Les grèves ne résoudront pas la crise du régime des retraites et le gouvernement est déterminé à assumer sa responsabilité dans la concrétisation de cette réforme vitale, qui tarde depuis une décennie, et ce, en dépit de son coût financier et politique.

Le gouvernement a mené des concertations sur cette réforme et réuni le 30 janvier 2013, en présence des syndicats, la commission nationale chargée de la réforme des retraites, une instance qui ne s’est pas réunie depuis 2007.

Il a de même convoqué le 4 décembre 2013 une deuxième réunion avec les syndicats, mais nombre d’entre eux n’ont pas répondu à l’appel, a poursuivi El Khalfi.

Une seconde rencontre de la commission a eu lieu le 18 juin 2014, et une première mouture du projet de réforme a été adressée au Conseil économique, social et environnemental, en sa qualité d’institution constitutionnelle consultative à ce sujet, et ce, en vue d’approfondir davantage le débat.

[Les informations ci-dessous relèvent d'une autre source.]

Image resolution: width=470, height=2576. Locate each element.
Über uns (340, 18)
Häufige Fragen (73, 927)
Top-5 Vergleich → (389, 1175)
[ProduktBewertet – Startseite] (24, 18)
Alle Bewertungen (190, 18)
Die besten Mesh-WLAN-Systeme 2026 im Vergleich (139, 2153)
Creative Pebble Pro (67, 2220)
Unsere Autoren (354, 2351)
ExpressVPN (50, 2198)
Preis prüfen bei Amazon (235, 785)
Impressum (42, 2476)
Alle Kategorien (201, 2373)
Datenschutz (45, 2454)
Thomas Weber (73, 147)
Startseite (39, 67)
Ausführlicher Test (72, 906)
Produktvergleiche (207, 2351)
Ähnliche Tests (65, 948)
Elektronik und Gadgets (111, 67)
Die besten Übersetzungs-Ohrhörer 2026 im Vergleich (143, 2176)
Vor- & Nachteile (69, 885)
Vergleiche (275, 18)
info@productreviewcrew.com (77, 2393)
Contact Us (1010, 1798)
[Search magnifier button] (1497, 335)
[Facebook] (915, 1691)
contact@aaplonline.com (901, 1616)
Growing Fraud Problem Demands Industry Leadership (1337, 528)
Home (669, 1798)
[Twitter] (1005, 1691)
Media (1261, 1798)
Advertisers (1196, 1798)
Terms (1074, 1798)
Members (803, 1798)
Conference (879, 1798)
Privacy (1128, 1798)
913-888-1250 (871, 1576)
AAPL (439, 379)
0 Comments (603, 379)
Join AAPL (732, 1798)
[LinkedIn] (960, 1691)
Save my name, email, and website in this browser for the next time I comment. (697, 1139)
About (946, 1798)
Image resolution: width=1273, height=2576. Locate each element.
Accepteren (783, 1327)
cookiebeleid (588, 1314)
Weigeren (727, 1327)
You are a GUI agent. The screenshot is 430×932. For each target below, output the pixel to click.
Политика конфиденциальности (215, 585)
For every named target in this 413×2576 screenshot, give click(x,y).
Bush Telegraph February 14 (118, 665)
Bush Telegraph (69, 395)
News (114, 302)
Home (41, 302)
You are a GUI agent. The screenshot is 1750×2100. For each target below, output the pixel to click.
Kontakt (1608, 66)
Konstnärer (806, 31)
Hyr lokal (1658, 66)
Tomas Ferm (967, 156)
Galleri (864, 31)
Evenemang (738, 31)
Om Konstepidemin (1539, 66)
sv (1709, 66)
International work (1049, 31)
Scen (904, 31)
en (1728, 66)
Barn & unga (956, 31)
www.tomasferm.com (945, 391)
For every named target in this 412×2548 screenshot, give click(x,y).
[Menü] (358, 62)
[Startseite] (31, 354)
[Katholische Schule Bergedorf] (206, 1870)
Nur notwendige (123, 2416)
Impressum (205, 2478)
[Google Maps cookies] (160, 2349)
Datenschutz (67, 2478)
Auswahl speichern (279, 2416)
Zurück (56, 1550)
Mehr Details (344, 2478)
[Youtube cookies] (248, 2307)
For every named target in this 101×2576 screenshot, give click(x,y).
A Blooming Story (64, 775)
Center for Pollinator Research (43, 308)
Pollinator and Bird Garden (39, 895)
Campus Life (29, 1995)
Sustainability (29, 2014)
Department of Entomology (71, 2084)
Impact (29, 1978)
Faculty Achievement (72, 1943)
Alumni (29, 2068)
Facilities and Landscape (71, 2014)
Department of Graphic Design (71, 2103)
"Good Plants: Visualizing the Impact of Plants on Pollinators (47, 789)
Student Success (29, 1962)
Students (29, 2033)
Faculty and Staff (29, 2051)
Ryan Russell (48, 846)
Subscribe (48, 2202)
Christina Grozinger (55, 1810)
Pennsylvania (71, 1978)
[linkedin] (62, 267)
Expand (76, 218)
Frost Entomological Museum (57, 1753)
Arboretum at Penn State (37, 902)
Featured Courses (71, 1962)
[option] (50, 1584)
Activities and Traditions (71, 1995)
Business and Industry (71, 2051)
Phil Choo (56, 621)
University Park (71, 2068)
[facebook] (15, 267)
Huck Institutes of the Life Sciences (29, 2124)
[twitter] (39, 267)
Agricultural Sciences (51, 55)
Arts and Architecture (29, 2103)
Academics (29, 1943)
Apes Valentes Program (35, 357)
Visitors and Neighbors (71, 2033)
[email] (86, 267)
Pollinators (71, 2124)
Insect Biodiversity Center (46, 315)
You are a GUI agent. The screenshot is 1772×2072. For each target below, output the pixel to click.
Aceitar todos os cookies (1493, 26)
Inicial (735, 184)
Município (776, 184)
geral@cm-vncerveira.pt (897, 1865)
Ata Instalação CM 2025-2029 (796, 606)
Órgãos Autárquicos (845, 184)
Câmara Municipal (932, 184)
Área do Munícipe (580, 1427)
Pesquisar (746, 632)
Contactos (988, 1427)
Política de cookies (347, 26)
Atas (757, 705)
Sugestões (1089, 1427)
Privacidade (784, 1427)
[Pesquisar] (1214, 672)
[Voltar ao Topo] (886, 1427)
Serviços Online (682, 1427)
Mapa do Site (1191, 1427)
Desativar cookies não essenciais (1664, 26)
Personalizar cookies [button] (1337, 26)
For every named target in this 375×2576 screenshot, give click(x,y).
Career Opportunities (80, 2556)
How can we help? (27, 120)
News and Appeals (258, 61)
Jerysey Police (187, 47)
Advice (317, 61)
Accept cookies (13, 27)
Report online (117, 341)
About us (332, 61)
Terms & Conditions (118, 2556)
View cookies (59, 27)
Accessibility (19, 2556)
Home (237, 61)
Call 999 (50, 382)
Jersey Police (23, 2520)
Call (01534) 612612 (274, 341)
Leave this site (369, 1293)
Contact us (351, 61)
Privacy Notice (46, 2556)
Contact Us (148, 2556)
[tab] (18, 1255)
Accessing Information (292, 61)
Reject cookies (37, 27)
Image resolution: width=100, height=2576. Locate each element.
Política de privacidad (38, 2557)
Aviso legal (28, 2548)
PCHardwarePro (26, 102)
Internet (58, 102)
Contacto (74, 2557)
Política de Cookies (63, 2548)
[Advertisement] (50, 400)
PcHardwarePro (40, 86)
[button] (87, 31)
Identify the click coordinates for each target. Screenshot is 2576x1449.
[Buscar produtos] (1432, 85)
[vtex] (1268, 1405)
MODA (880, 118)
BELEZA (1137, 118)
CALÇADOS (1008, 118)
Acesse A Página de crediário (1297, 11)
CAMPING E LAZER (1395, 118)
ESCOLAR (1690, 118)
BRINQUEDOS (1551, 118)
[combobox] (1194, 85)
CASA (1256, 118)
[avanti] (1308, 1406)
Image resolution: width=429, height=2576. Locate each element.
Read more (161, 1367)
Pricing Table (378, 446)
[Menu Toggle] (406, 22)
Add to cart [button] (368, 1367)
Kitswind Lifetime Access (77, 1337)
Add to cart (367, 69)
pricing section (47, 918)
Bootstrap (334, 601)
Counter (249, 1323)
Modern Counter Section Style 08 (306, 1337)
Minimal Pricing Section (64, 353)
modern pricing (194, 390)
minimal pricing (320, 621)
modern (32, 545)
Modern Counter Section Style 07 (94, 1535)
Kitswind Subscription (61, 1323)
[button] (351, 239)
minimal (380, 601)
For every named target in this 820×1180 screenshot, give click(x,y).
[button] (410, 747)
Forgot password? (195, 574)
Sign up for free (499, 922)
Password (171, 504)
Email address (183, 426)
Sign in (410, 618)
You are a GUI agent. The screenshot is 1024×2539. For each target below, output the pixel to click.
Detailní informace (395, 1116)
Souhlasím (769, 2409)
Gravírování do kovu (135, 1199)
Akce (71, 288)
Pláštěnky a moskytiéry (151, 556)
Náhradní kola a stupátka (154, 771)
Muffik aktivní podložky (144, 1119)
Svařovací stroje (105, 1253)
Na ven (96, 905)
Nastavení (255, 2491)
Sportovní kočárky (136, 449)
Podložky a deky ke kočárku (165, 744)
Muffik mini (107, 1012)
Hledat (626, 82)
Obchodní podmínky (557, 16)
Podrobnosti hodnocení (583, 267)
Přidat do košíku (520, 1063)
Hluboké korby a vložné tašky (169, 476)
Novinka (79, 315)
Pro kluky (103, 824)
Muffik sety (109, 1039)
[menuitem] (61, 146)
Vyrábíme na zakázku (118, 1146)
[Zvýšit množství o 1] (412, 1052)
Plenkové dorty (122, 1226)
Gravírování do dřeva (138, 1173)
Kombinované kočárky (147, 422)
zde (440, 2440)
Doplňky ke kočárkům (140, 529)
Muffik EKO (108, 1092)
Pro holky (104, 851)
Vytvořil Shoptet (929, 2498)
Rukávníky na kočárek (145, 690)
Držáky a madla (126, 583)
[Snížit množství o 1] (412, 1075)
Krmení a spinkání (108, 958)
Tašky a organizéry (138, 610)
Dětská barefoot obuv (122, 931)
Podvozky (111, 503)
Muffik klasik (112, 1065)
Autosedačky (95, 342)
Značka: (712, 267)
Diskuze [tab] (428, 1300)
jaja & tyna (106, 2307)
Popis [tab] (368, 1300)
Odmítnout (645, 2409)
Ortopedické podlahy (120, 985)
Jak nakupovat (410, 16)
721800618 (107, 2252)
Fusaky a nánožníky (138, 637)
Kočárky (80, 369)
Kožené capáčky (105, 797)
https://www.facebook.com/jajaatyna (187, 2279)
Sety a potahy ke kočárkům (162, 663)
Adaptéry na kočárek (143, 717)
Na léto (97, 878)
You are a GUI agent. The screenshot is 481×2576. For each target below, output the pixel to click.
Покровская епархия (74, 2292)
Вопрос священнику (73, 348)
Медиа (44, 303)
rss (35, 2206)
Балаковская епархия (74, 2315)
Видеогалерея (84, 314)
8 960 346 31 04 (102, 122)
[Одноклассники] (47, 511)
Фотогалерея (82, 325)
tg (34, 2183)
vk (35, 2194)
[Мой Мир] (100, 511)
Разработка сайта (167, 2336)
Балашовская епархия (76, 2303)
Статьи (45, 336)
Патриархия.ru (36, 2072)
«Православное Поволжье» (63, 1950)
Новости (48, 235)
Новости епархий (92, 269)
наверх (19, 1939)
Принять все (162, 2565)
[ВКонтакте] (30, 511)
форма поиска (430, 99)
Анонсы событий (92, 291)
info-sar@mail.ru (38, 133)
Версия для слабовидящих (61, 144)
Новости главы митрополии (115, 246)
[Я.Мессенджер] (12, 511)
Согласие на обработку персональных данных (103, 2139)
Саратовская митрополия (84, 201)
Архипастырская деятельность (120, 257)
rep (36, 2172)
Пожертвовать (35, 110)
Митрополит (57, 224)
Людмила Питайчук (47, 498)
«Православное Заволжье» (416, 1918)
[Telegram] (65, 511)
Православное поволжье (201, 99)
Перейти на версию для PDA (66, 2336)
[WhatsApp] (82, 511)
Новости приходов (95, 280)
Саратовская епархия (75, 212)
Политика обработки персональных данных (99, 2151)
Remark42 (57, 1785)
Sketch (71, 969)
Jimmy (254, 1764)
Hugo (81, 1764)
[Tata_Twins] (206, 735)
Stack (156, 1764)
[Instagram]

CMR : Le déficit estimé à 135 milliards de DH à l’horizon 2023

Le ministre a expliqué que le régime des retraites fait face au danger d’un épuisement des réserves de la Caisse Marocaine des Retraites (CMR) qui a commencé cette année à puiser dans ses réserves, précisant que ces réserves risquent de se tarir totalement pour atteindre un déficit estimé à 135 milliards de DH à l’horizon 2023, si aucune réforme n’est mise en œuvre.

De même et suivant ce scénario, la CMR sera dans l’incapacité de payer les pensions, chose que l’on ne peut pas permettre, a-t-il affirmé.

La réforme du régime des retraites deviendra obligatoire, en vertu de la Loi, et coûtera davantage en 2018. De plus, les syndicats n’ont formulé aucune proposition alternative et pratique et le projet de réforme final n’a pas encore été adopté, ce qui rend toute protestation infondée.

Le gouvernement, a-t-il soutenu, s’est engagé à procéder à une réforme du régime des retraites dans son ensemble en focalisant dans un premier temps sur la réforme nécessaire du régime des pensions civiles, qui est de nature à préserver les acquis des affiliés jusqu’à la date de réalisation de la réforme, ainsi que la situation des retraités actuels et leurs ayants droits.